Esa noche, acostada sola en una habitación de hotel, con la cabeza palpitando y el corazón hecho un millón de pedazos, lo supe. No había vuelta atrás. No quedaba ningún "nosotros". Tenía que salir. Tenía que hacer que firmara esos papeles de divorcio. Sin importar el costo.
—Regresé al hospital, ¿sabes? —dije, mi voz apenas por encima de un susurro, sacándome del pasado—. A la habitación donde perdí a nuestro bebé. Solo me senté allí. Y lloré hasta que no quedaron más lágrimas. La enfermera me encontró, inerte en el suelo. Pensó que estaba teniendo un colapso nervioso.
Carlos hizo un sonido ahogado, un ruido gutural bajo en su garganta. Alcanzó mi mano de nuevo, sus dedos temblando.
—Andrea, por favor...
—No —dije, apartándome, mi voz ganando fuerza—. No tienes derecho a tocarme. Ya no.
—Sé que la regué —dijo, su voz espesa con lo que sonaba como angustia genuina—. Sé que te lastimé. Pero puedo arreglarlo. Te lo juro, puedo.
Lo miré, realmente lo miré. El hombre que una vez había sido mi todo. Ahora, era solo un extraño rogando por una segunda oportunidad que no merecía. El dolor todavía estaba allí, un latido sordo, pero ya no me consumía.
—No puedes arreglar lo que rompiste, Carlos —dije, mi voz tranquila, resuelta—. Algunas cosas no tienen reparación.
—Pero Andrea, soy miserable ahora —suplicó, su voz quebrándose—. Brenda es... ella no es tú. Es paranoica. Está obsesionada. Cometí un error al dejarte ir.

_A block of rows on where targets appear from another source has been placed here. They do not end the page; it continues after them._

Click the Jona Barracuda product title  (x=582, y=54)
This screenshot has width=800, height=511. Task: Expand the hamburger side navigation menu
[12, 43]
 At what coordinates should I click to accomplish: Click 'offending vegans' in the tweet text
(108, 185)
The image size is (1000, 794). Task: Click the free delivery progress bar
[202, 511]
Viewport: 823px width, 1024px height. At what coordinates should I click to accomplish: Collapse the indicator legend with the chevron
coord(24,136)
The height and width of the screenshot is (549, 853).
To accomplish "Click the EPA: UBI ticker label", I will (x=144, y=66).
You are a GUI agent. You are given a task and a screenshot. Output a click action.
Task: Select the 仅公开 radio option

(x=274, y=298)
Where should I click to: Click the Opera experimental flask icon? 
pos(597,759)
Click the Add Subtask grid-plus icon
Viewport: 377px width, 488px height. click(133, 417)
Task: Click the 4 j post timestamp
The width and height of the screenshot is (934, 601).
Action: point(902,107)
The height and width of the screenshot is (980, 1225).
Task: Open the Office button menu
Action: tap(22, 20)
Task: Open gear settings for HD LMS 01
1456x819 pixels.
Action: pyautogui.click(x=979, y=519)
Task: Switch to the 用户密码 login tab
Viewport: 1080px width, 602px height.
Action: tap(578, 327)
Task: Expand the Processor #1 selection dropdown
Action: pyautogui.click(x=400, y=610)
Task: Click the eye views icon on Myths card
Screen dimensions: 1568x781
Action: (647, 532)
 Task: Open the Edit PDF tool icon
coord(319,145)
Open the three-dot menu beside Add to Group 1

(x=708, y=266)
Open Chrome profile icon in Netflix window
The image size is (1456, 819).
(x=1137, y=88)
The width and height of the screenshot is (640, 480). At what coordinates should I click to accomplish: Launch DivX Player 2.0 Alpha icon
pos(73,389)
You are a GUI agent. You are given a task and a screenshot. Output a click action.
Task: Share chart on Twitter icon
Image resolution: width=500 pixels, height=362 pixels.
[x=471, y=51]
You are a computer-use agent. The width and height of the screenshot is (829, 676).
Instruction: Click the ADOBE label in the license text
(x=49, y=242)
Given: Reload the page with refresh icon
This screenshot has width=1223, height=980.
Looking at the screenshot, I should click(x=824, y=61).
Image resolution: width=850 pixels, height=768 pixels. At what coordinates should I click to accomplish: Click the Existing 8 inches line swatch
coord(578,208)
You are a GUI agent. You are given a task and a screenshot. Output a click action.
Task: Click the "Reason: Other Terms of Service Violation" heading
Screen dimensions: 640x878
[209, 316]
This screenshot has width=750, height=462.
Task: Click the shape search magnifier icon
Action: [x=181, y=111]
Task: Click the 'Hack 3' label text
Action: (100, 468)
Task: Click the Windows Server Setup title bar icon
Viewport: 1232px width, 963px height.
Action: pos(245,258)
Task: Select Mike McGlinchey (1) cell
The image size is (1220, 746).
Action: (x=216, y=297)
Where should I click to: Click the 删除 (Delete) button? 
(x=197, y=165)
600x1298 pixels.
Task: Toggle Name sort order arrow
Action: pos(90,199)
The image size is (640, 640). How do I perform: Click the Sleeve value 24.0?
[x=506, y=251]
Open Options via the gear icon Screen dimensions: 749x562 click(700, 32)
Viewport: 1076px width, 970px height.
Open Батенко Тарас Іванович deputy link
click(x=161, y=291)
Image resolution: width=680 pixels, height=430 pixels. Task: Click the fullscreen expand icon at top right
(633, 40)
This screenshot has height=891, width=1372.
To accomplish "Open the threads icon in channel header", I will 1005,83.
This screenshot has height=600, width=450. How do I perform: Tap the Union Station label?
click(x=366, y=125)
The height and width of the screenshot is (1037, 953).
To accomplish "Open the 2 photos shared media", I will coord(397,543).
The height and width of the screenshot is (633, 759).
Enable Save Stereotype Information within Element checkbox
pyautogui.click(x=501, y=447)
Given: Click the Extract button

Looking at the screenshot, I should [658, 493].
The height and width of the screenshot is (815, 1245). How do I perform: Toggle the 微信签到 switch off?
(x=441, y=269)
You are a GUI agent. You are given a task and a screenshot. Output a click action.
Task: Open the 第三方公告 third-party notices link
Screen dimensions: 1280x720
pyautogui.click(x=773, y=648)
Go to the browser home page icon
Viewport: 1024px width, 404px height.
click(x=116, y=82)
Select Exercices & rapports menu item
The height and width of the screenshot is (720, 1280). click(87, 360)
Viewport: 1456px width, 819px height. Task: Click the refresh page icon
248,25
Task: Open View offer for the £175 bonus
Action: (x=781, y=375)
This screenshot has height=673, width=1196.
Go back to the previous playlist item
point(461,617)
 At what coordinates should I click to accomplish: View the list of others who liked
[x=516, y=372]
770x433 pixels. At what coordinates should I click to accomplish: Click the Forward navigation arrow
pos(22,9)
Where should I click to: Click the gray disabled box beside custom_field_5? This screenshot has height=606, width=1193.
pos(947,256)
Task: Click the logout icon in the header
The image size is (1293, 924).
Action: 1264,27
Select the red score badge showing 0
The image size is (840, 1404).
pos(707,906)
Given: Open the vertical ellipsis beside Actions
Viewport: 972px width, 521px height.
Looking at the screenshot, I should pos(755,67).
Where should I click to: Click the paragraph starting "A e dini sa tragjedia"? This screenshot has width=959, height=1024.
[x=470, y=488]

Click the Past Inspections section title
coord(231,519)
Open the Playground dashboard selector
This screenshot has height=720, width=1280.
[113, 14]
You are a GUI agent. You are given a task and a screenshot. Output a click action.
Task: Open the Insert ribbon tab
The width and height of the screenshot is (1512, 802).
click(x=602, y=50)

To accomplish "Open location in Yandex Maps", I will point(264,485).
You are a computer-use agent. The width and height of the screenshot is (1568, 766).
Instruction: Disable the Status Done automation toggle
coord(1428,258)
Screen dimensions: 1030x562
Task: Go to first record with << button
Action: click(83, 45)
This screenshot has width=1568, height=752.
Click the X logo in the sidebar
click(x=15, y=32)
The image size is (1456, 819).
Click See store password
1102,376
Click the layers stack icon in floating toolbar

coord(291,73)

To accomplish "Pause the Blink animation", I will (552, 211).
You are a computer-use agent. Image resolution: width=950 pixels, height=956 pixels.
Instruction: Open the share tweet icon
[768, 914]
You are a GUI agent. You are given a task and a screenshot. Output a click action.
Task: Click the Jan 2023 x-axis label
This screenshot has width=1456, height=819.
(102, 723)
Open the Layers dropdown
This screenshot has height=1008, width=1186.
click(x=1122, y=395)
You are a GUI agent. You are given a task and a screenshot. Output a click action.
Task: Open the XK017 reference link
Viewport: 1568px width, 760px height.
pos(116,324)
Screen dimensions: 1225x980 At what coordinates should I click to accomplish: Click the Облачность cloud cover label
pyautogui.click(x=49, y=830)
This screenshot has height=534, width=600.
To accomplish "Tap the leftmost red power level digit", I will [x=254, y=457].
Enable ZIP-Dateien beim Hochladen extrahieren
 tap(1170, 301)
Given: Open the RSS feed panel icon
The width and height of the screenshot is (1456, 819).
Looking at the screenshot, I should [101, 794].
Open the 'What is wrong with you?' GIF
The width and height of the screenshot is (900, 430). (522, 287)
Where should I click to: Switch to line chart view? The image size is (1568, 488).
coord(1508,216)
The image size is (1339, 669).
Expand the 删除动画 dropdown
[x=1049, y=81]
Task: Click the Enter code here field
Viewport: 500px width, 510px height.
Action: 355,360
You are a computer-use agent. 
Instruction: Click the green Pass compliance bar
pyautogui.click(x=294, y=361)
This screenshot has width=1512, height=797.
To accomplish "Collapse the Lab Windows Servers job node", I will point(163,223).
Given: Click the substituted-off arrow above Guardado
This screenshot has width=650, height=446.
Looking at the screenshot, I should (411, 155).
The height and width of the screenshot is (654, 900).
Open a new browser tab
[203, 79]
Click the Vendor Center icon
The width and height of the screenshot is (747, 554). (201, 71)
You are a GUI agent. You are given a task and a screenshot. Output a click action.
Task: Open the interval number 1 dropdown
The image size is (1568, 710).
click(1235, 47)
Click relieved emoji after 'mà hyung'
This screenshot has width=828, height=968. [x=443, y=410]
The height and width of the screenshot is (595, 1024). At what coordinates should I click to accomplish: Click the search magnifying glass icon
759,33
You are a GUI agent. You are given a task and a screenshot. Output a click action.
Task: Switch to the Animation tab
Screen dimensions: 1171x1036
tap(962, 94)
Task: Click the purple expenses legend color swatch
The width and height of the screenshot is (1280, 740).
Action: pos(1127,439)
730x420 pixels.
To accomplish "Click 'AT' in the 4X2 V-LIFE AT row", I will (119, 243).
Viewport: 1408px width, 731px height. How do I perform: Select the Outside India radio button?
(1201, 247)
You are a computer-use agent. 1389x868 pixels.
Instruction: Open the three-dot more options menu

Giré la cabeza, mirando por la ventana las luces de la ciudad que pasaban. Su miseria no era mi problema. Era una consecuencia, no una súplica.
—Querías el divorcio después de eso —incitó Karla, su voz suave, recordando mi declaración anterior—. ¿Qué pasó entonces? ¿Por qué no lo obtuviste?
Cerré los ojos, el peso de ese siguiente recuerdo presionando sobre mí.
—Porque mis padres se involucraron —dije, las palabras pesadas con resignación—. Descubrieron que estaba tratando de dejarlo. —La siguiente parte, el verdadero horror, aún no se había dicho. Era la parte que dejó la cicatriz en mi cuello.